When the listing below reaches the line that has "Click the 1 Oct 2019 date label", start reproducing exactly; stop after the line that has "Viewport: 474px width, 388px height.", and drop the pictures.

PROVIDED ENTRIES:

== == ==

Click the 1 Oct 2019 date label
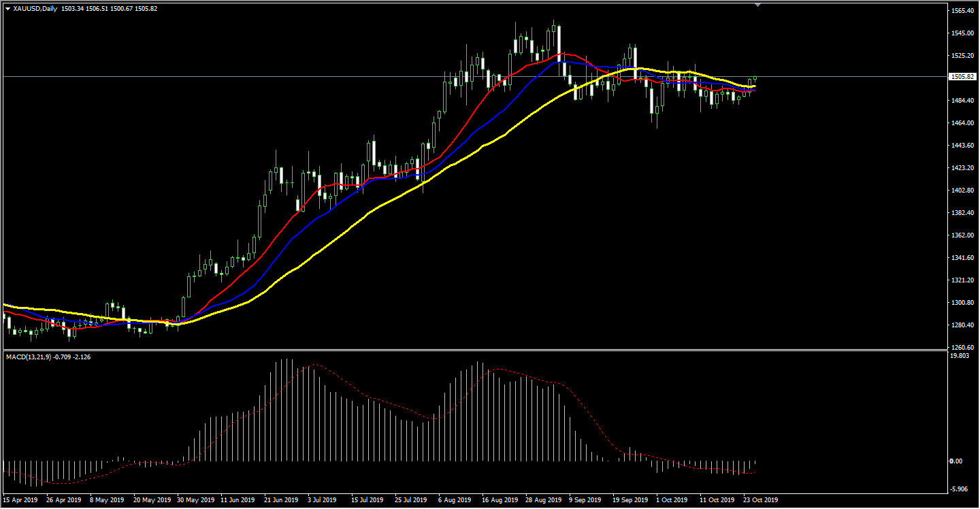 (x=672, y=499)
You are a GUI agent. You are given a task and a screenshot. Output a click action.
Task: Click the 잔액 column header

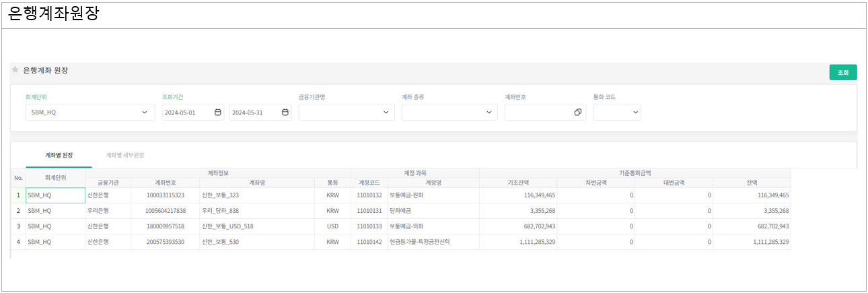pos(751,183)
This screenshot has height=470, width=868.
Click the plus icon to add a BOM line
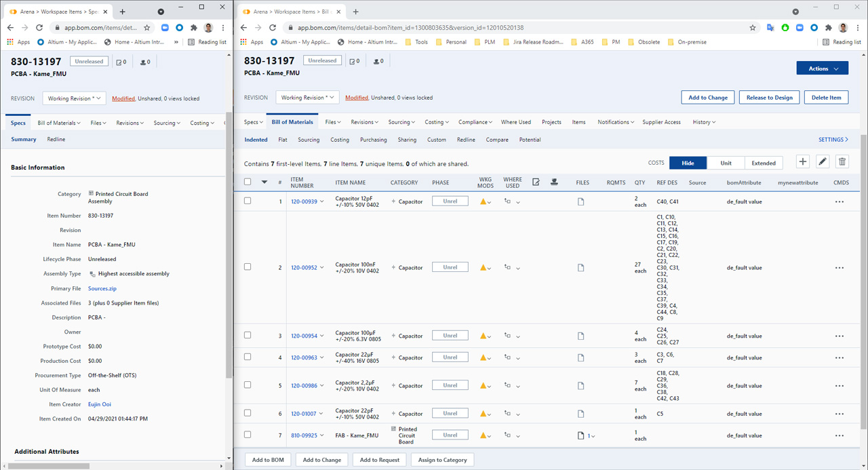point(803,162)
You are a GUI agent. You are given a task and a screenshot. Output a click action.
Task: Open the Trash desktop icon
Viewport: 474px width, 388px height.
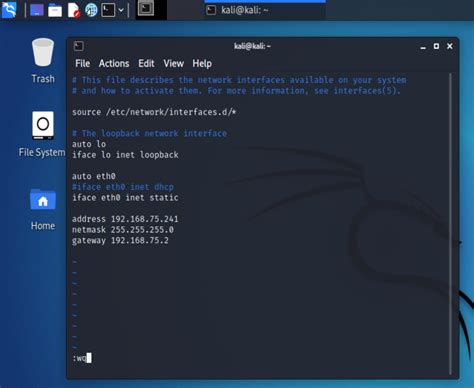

== == ==

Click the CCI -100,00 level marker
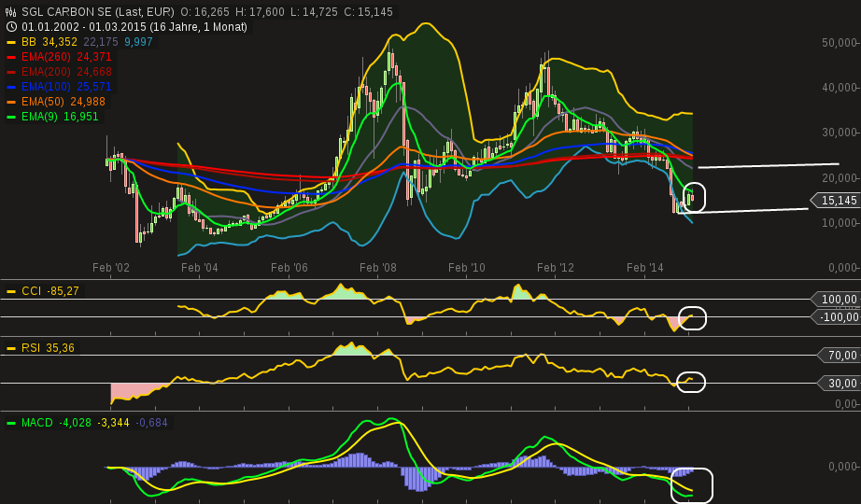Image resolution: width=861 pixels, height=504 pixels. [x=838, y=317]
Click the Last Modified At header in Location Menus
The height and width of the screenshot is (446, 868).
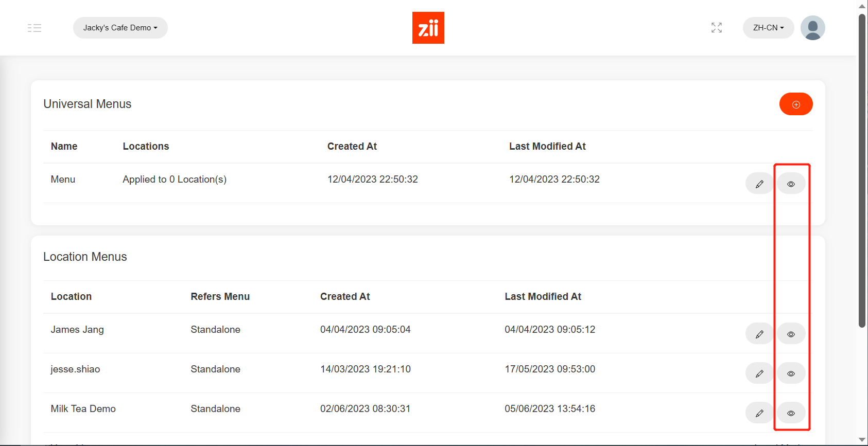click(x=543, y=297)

== == ==

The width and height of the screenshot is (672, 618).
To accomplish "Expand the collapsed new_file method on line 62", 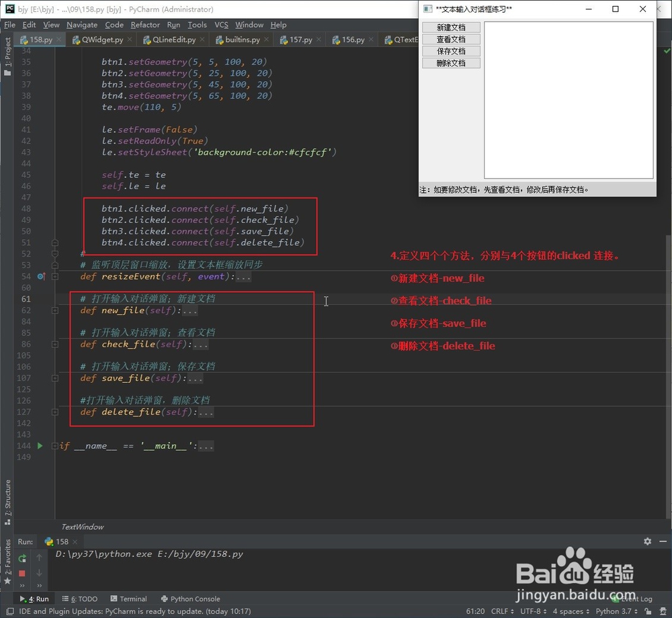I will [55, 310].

== == ==

WRITTEN RESPONSE:
Click the 1 Oct 2019 date label
 (x=672, y=499)
You are a GUI agent. You are given a task and a screenshot. Output a click action.
Task: Click the 잔액 column header

pos(751,183)
This screenshot has height=470, width=868.
Click the plus icon to add a BOM line
point(803,162)
You are a GUI agent. You are given a task and a screenshot. Output a click action.
Task: Open the Trash desktop icon
Viewport: 474px width, 388px height.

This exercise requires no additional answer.